У него перехватило дыхание, как всегда, когда она говорила очень хорошо, Хасинто, ты все делаешь очень хорошо. Однако он ограничился тем, что бесстрастно произнес счастливого пути, сеньора.
Она вернулась на ночном поезде, усталая, грустная и, главное, с ощущением ущемленного достоинства, поскольку, несмотря на крайнее возмущение, она каждые пять минут думала вот сейчас откроется дверь, войдет Марсел, и я скажу ты просто сукин сын, потому что о таких вещах предупреждают заранее, но, если хочешь, можем это обсудить, договорились?

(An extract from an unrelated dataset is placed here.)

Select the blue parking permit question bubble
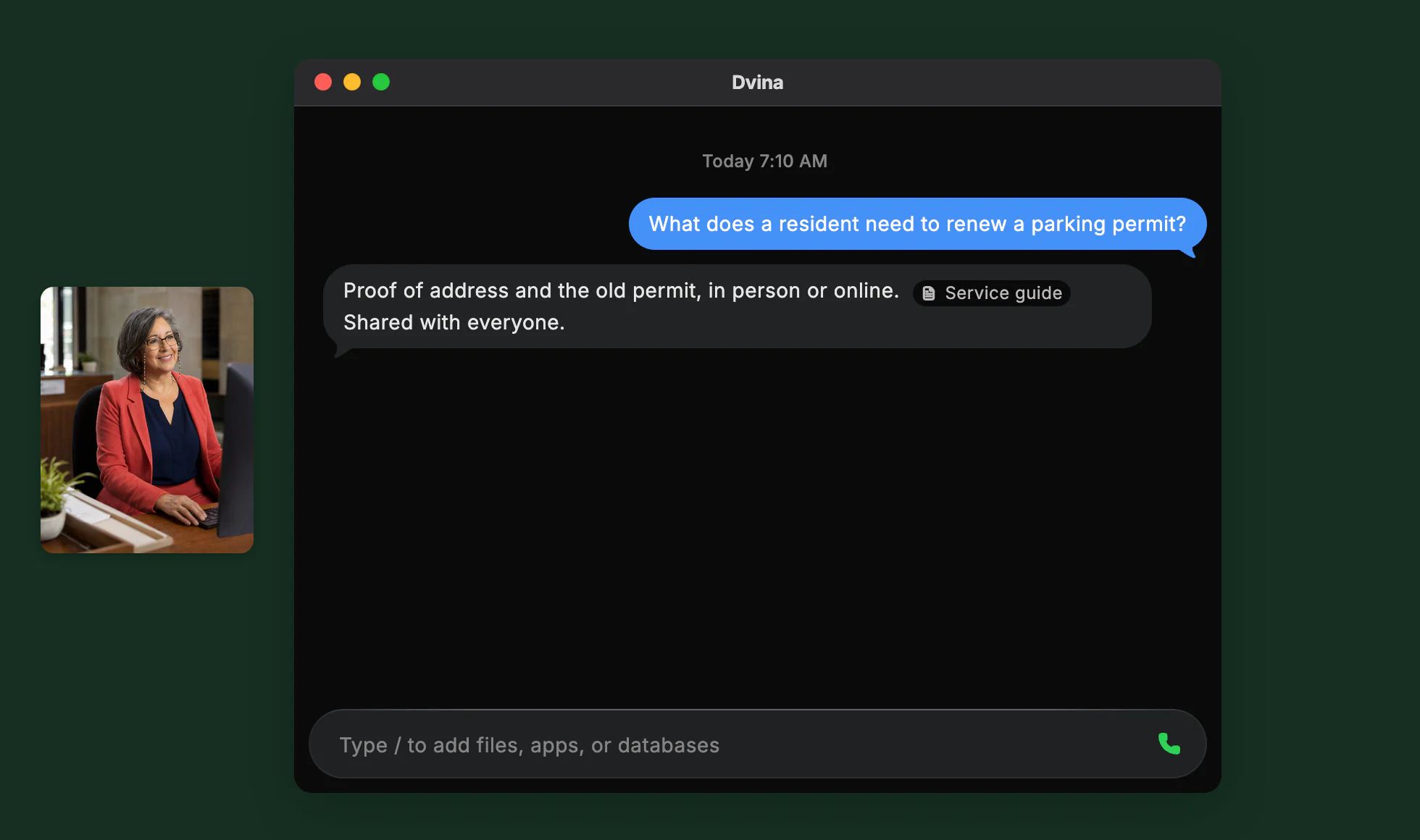The width and height of the screenshot is (1420, 840). pos(917,224)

Но Марсел в дверях вагона так и не появился, ибо в этот самый момент он заливался соловьем перед матерью о том, как великолепны новые трассы в Санкт-Морице (в полном соответствии с каталогом), а сеньора Элизенда, которая уже держала в руке билет на рейс в Фьюмичино, терпеливо выслушивала его, думая с кем же ты связался, дорогой, если свихнулся настолько, что изобретаешь все эти бредни, это ты-то, который лишний раз даже пальцем не пошевелит, чтобы, не дай бог, не совершить ненужное усилие.

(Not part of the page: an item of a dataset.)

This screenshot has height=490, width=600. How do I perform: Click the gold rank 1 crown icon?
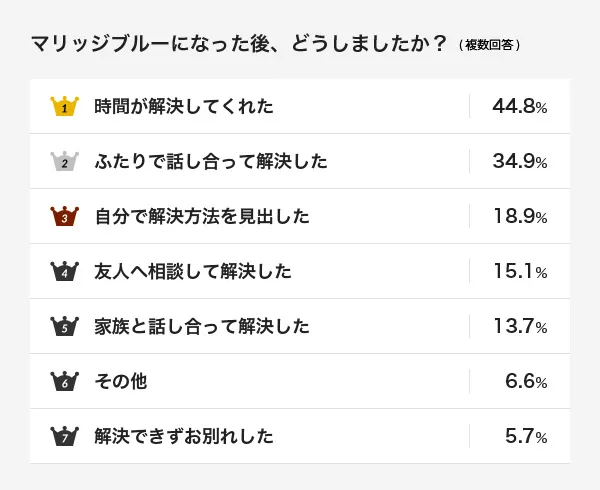click(64, 106)
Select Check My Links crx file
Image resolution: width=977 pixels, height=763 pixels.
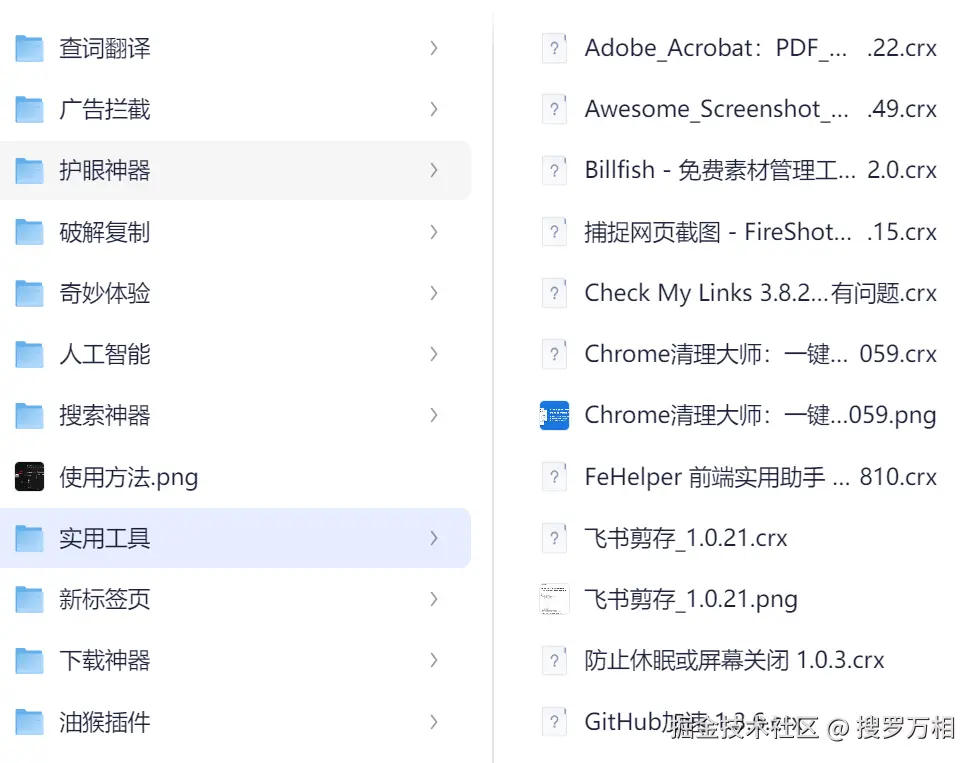760,293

Рамона готова была признать, что поступила опрометчиво и что ничего особенно плохого в том, чтобы быть миллионером, в общем-то, нет, и намеревалась уже позвонить Марселу, когда в ее студенческую квартирку явился Хасинто Мас, который провел с девушкой весьма занимательную беседу. Она сидела на кровати, а он стоял перед ней с сигаретой во рту, которая вынуждала его слегка прикрывать глаза, поглаживал пальцем шрам на лице, как это бывало всегда, когда он размышлял, и время от времени бросал взгляд на ароматическую палочку, купленную на рынке Энкантс и дымившуюся теперь на ночном столике.
– В общем, сама решай.
Рамона посмотрела на него. Она была в полной растерянности. Словно угадав смятенное состояние девушки, Хасинто вытащил из кармана объемистый конверт и положил на кровать рядом с Рамоной. Она не пошевелилась, чтобы взять его, хотя, по мнению Хасинто, умирала от желания узнать, что там.
– Этого хватит на то, чтобы два года снимать новую квартиру.

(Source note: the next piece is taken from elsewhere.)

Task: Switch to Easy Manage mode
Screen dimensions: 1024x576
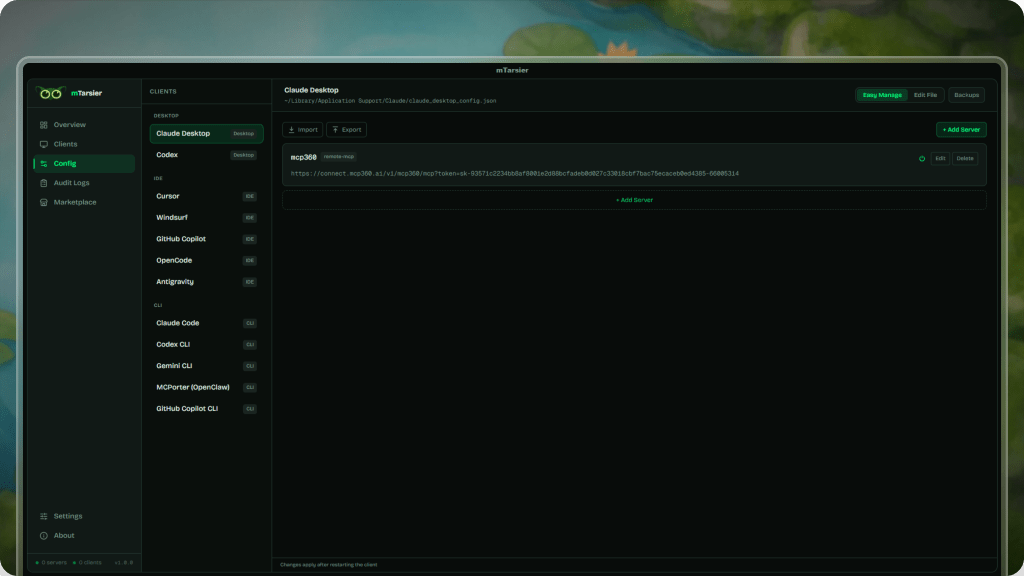Action: 882,95
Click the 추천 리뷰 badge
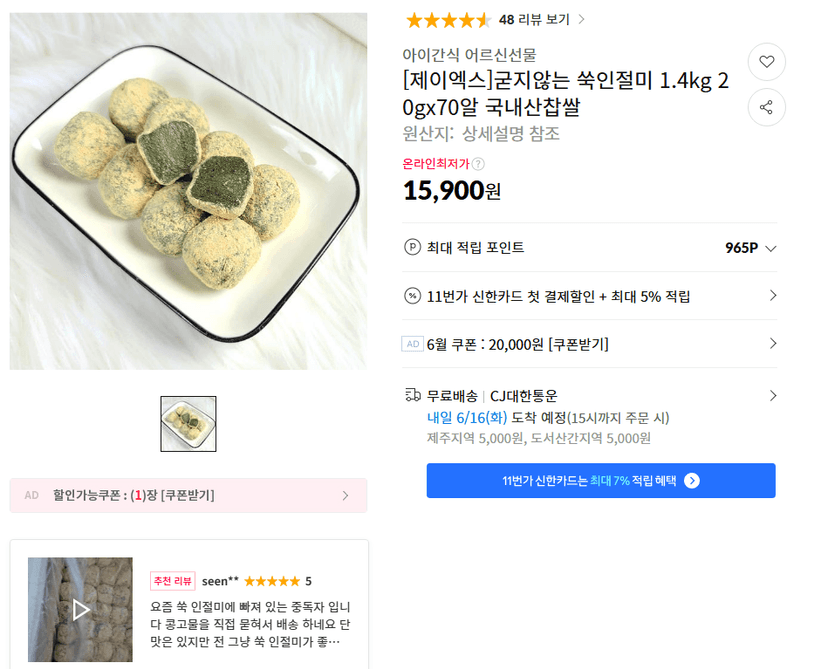 173,581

Тогда Рамона взяла конверт и открыла его. Хасинто уже знал, что партию он выиграл. Девушка в полном ошеломлении перебирала толстую пачку банкнот.
– Там все, – успокоил ее Хасинто Мас. – Все, что я пообещал. – Он протянул руку. – Ну давай, пересчитай…
Девушка вынула пачку из конверта и, нисколько не смущаясь, старательно пересчитала деньги. Мужчина спокойно ждал, пока она закончит, не глядя на нее и используя сложенную ладонь в качестве пепельницы, поскольку никакой другой не обнаружил. Потом сказал если я вдруг узнаю, что ты попыталась увидеться с Марселом, будь то на факультете или еще где-то, я найду тебя, отниму все бабки, обвиню тебя в вымогательстве и сброшу с балкона. Тебе ясно?
Рамона даже не взглянула на него. Волосы у нее были распущены и почти закрывали лицо, и Хасинто подумал, что девица весьма недурна собой и что ему до чертиков надоело подтирать за Марселом всякий раз, когда тот в очередной раз усложнял себе жизнь. Так поняла меня эта девица или нет?
– Вы отец Марсела?
Ах, если бы! Представить только, какие ночи, какие стоны, какое райское блаженство!
– Да.
Все было решено, и Хасинто помог ей сложить вещи в чемодан и отвез в новое жилище в старинном доме в районе Равал, на квартиру, где было много странных запахов и мало света, но достаточно большую для размещения всех ароматических палочек, какие только существуют в мире. А ведь она могла бы стать миллионершей…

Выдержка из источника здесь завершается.